When talking kitchens, designers sometimes refer to the “work triangle,” made up of the imaginary lines drawn between the top three work zones: the sink, the stovetop and the refrigerator. The small but sunny kitchen above, spotted on sfgirlbybay, manages to fit this triangular arrangement, making the little space super functional. For your remodel, think about whether your kitchen could benefit from this geometry lesson.
This kitchen makeover featured on Cup of Jo proves that vertical storage is still a game-changer, even in a cabin with relatively low ceilings. To fit in extra shelving, install a set of open shelves above the sink. Line the lowest shelf with mugs and cutting boards you use every day, and reserve the top shelf for serving dishes you don’t pull out too often.
If you’re not a fan of minimalism, don’t shy away from contrast—in both color and materials—in a galley kitchen. The room above by Ben Pentreath pairs butcher block counters with white cabinets and dark walls with white tile. Open shelving in both white and wood keeps tools and dishes close at hand.
When Sarah Sherman Samuel first started working on this space, the kitchen was completely separated from the rest of the house. By cutting an opening in the dividing wall, she added in the eating nook that wouldn’t fit in the narrow kitchen.
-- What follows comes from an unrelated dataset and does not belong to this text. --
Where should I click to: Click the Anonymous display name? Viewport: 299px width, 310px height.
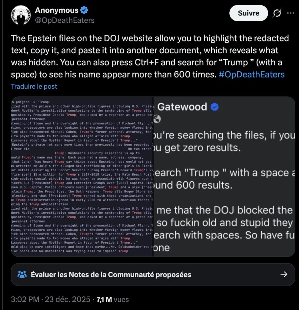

When you’re renovating a tiny kitchen, the limited number of choices you have to make is all the more reason to make each one feel special. Herringbone flooring looks beautiful in the galley above from My Paradissi, and this luxe choice is less expensive here than in a huge kitchen. The same goes for marble countertops—they’re much more affordable if you don’t have miles of countertop to cover. Tiny touches of gold on the faucet, pendant lights and hardware make the entire room feel shiny and new.
Cabinets that are perfectly fitted to the dimensions of your kitchen and appliances are the ultimate sign of a “grown-up” kitchen. This is what takes your galley from the place where you mix up instant mac-n-cheese to where you prepare the boeuf bourguignon. Decorative details in Tommy and Todd’s bohemian kitchen, including the runner, lanterns and art prove that a galley doesn’t need to be stark and all-white to be beautiful.
The kitchen is one of my favorite spots to hang out with friends, but in a galley, it’s hard to have more than one person in the room without getting that “too many cooks in the kitchen” feeling. To solve this problem, Jenny Wolf Interiors installed a bench across one end of the room, so a couple guests can relax and chat with the host—while staying out of their way.